/---
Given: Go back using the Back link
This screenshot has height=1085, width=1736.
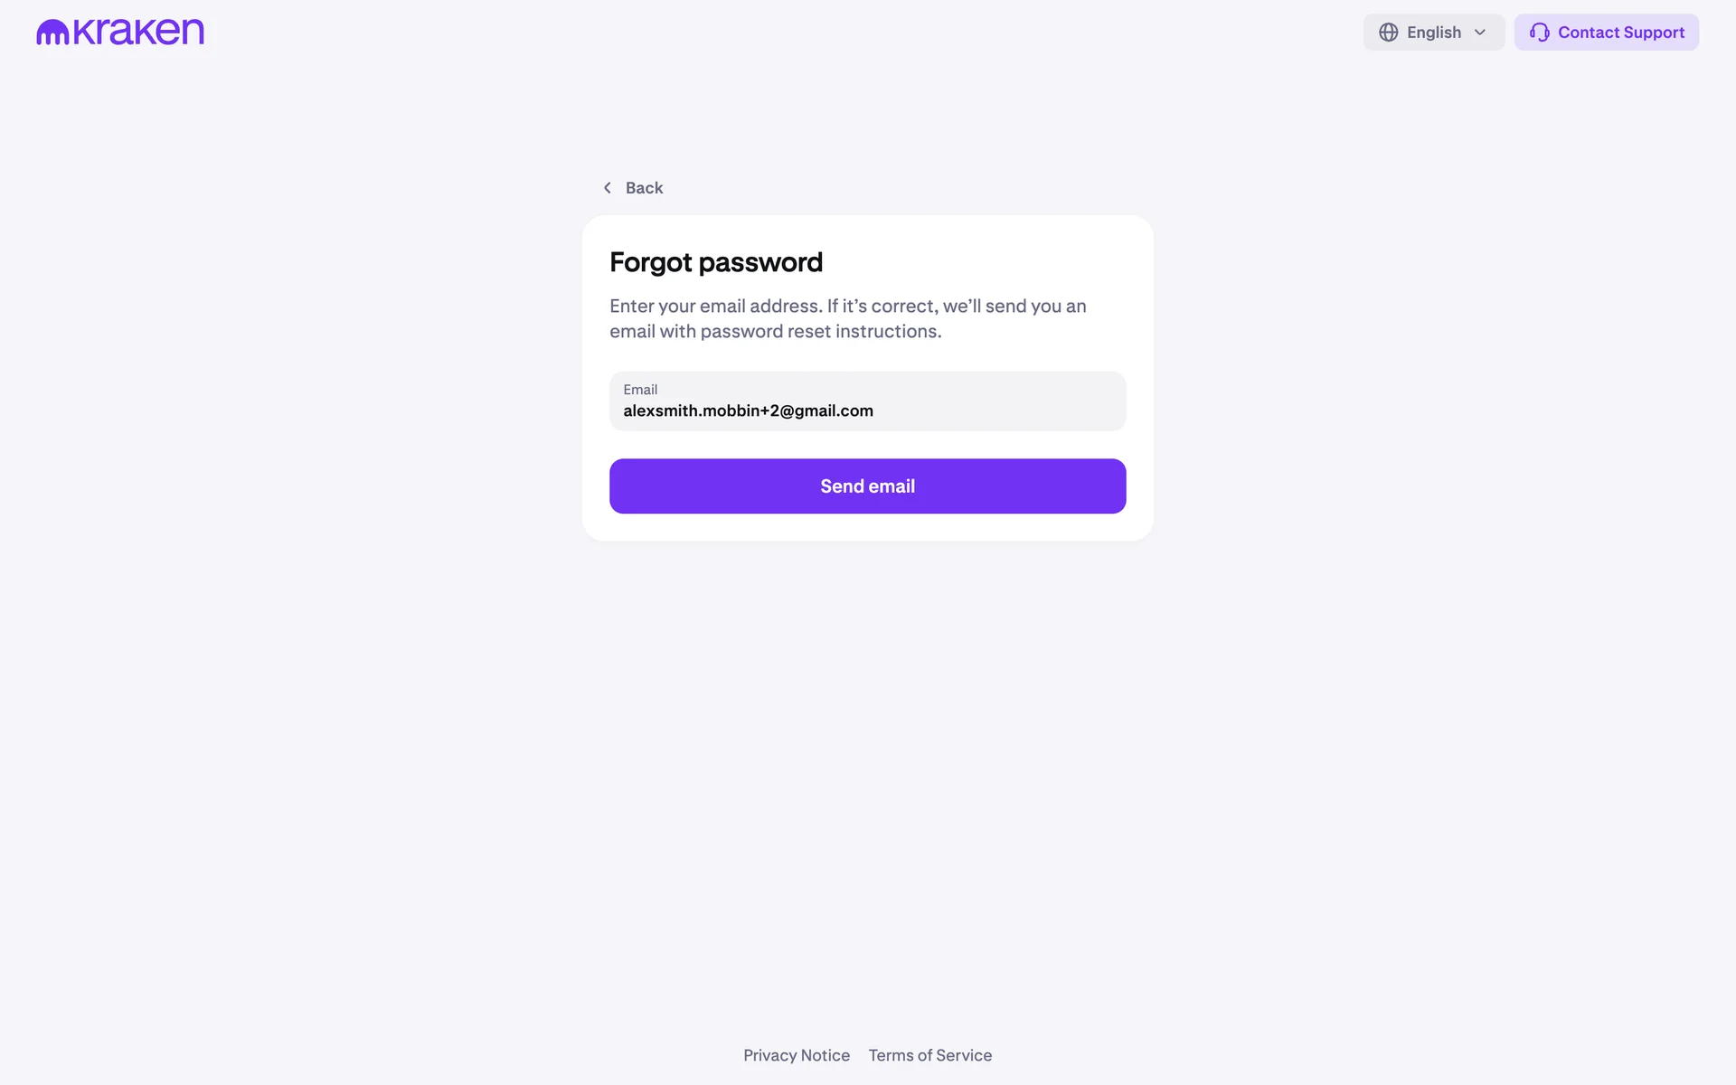Looking at the screenshot, I should tap(633, 188).

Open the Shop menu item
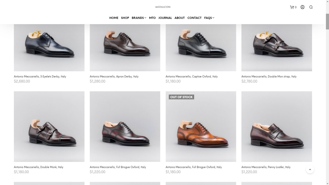(x=125, y=18)
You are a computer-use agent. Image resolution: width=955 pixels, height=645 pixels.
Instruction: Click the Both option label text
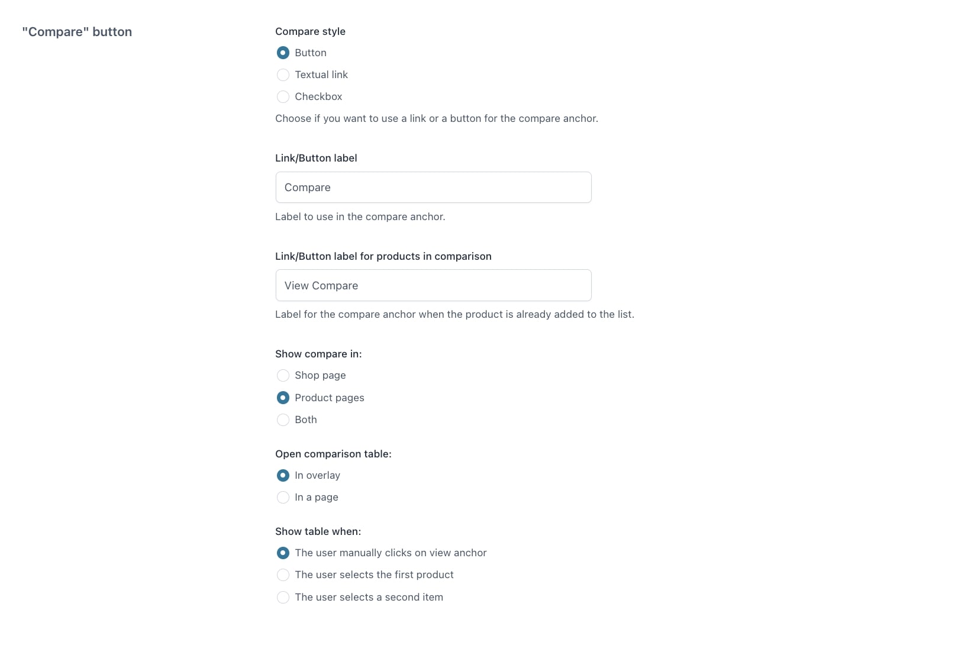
\---
Reproduce the data above line for line, word for word, leaving out the pictures.

Given: Go back using the Back link
This screenshot has height=1085, width=1736.
Looking at the screenshot, I should tap(633, 188).

Open the Shop menu item
(x=125, y=18)
You are a computer-use agent. Image resolution: width=955 pixels, height=645 pixels.
Instruction: Click the Both option label text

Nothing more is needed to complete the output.